Rewrite the entries below, replacing every "screenshot" with "image" and leaving everything else unchanged. Omit the pictures from your version.

......

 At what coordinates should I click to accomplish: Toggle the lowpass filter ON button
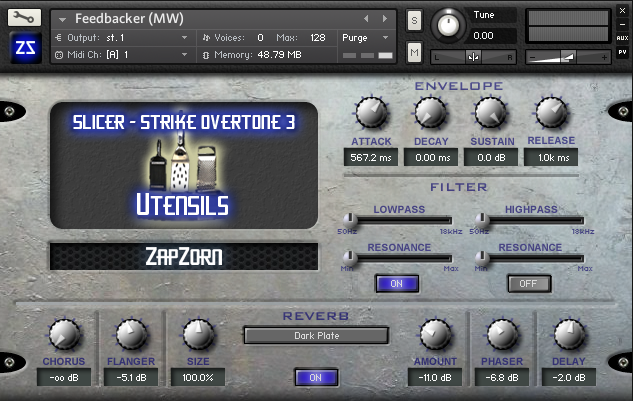(396, 283)
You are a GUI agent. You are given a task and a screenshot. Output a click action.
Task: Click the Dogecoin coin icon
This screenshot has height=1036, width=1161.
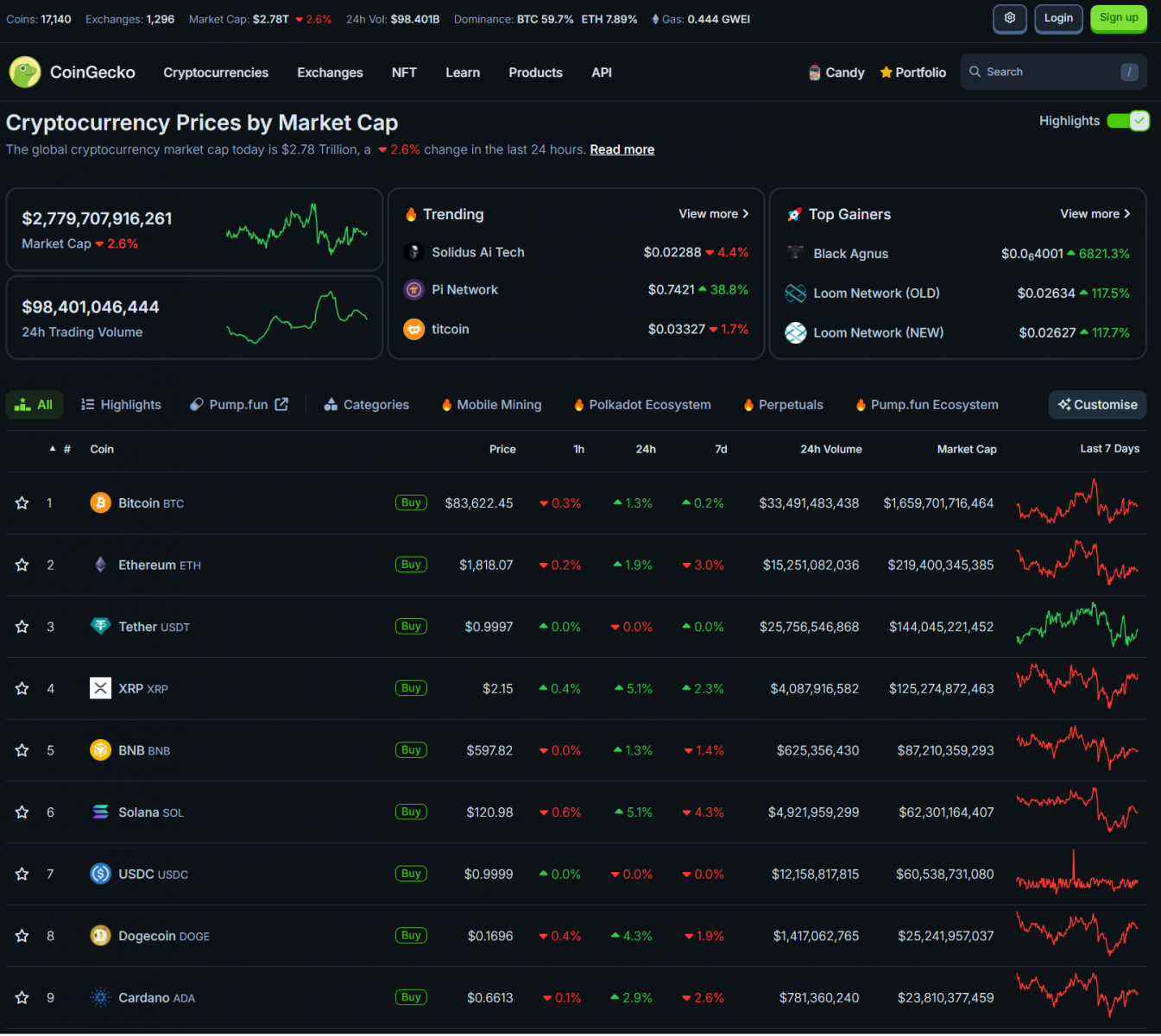100,935
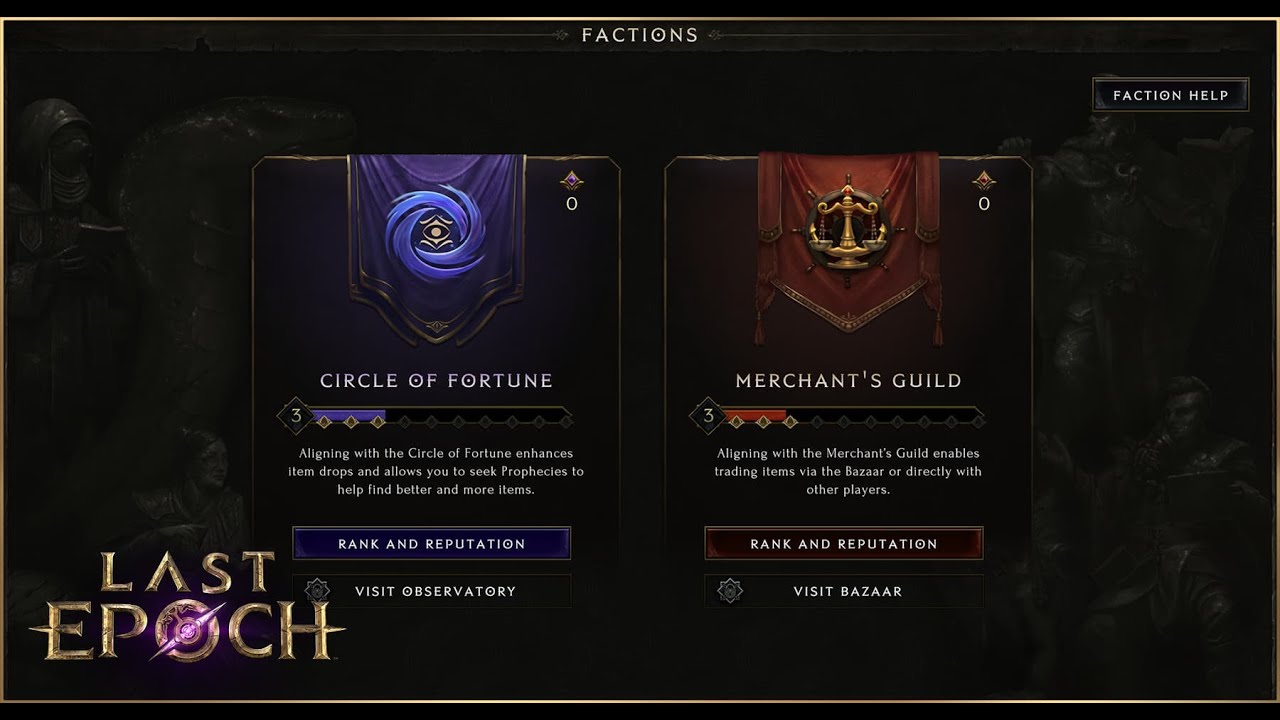Click the purple favor gem icon

[x=571, y=181]
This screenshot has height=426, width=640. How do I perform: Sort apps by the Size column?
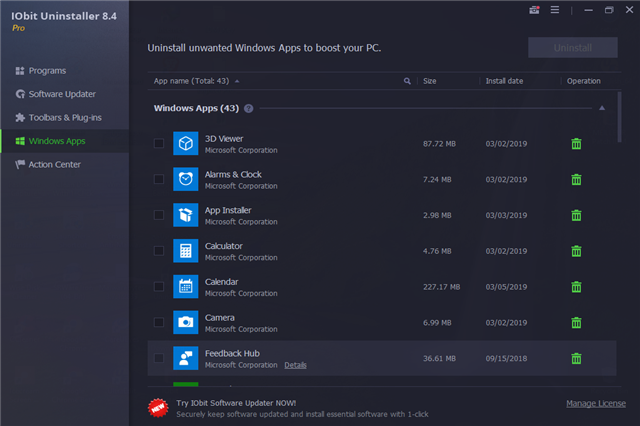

......

• WRITTEN RESPONSE:
 At what coordinates should I click to accomplish: Toggle the lowpass filter ON button
(396, 283)
You are a GUI agent. You are given a task and a image. Output a click action.
Task: Click the Dogecoin coin icon
This image has height=1036, width=1161.
100,935
Click the purple favor gem icon

[x=571, y=181]
This image has height=426, width=640. How do I perform: Sort apps by the Size column?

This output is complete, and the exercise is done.